La previa | Sueños de oro y pesadillas de bronce se citan en la Tacita de Plata
Deportivo y Cádiz se miden este viernes (20.30 horas) en el Nuevo Mirandilla con ascenso y permanencia como objetivos en el reencuentro con Idiakez y Lucas Pérez

La Tacita de Plata acoge este viernes (20.30 horas) un enfrentamiento en el que sobrevolará la amenaza del temido bronce para la parroquia local y los sueños de oro de un Dépor que busca de nuevo meter presión a sus rivales directos por el ascenso a Primera División. El drama está servido en un Nuevo Mirandilla que apunta a estar hasta la bandera después de que la afición cadista decidiera dejar de lado sus diferencias con la gestión de la directiva para hacer una conjura a la que también se ha unido parte de la plantilla e incluso exjugadores. El objetivo, generar el ambiente de las grandes citas y hacer de su estadio una caldera para evitar volver al barro justo cuando se cumple una década del regreso. Más que comprensible que las facturas al palco se dejen para otro momento.
Por si estos no fueran pocos alicientes, Imanol Idiakez y Lucas Pérez ponen sobre la mesa el factor emocional. Será la primera vez que el coruñés se ve las caras con el equipo de su vida. Será la primera vez que el técnico vasco se reencuentre con el equipo al que sacó del lugar a donde precisamente trata de evitar regresar con el cuadro amarillo. Ambos salieron por la puerta de atrás del Deportivo y es muy probable que haya sentimientos encontrados en los dos casos. El amor y el resquemor. La urgencia y la revancha. De momento, la historia no ha tenido el inicio idílico que ambos esperaban y todavía no conocen la victoria, por lo que hacerlo frente a uno de los gallitos tendría premio doble.
Cádiz se ha engalanado para la ocasión y prepara un recibimiento hostil para el mejor visitante de la categoría, aunque seguro que toda la afición local esperaba a inicio de temporada que este duelo se jugara con los dos bandos peleando en el mismo extremo de la clasificación. El Dépor sí ha cumplido con su parte del trato, pero el ritmo y la exigencia para subir el último escalón a la gloria obligan a no cometer errores.
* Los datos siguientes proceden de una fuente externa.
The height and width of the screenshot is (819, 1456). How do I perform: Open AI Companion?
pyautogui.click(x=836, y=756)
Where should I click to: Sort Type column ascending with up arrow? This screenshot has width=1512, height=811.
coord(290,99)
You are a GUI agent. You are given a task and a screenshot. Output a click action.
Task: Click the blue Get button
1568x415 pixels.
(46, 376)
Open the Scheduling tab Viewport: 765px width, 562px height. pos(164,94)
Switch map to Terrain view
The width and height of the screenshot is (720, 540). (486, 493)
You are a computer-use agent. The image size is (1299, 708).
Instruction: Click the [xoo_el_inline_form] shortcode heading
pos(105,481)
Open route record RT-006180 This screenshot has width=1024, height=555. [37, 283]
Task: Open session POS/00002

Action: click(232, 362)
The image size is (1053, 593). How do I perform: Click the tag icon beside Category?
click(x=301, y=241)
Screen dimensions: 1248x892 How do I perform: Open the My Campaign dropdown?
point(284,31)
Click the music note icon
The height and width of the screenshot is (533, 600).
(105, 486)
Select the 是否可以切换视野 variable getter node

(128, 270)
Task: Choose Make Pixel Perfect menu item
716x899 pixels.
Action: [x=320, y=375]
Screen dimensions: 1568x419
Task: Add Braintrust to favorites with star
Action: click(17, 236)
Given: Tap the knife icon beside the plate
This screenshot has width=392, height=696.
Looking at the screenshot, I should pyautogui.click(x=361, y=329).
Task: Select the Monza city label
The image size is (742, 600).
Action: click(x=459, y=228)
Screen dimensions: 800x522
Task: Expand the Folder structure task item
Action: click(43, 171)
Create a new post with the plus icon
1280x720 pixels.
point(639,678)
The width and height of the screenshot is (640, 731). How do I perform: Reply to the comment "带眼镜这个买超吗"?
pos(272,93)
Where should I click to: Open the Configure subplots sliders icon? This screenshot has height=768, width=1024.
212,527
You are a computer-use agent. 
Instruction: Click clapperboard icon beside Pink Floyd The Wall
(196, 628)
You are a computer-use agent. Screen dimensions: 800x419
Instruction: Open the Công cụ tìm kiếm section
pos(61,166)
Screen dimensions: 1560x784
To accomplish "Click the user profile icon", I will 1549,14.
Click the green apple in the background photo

Necesita recortar los dos puntos de desventaja con el Almería y llegan dos jornadas con choques complicados para Rubí y los suyos. No habrá mejor momento para el sorpasso.
Con todo y con todos
En todo caso, Antonio Hidalgo mantiene el mantra que lo ha traído hasta aquí. “Lo importante es estar vivos hasta el final”, apunta el técnico, pidiendo a sus jugadores y también a la hinchada que sientan el hoy como si no existiese el mañana. Tiene el catalán a toda la plantilla disponible salvo la ya conocida desde hace semanas y definitiva de David Mella. Stoichkov regresa después de sus molestias en la rodilla y el bloque será el que ya todos recitan de carrerilla, más allá de un posible ajuste aquí, Barcia tiene opciones de volver al once, o un retoque allá, el bajón de Riki ante el Leganés puede dejar sitio a Villares. Aunque en esta ocasión también habrá focos para el banquillo, donde se sentará un Noé Carrillo que apunta a convertirse en el gran revulsivo para el tramo decisivo de campeonato.
Más problemas tendrá Idiakez, el que un día fuera su mentor en aquella aventura conjunta en Chipre. En su primer partido como entrenador del Cádiz perdió a Iza Carcelén, un fijo en el lateral derecho, mientras que la semana pasada en León se le cayó Iker Recio, el jefe de la defensa, por acumulación de amonestaciones. Con estas cartas jugará la partida el vasco, que se está apoyando en el talento discontinuo de Suso, la jerarquía de Lucas Pérez y el renacer de un Antoñito Cordero que está encontrando el camino de nuevo. La noche gaditana será la que dicte qué ambición brilla más.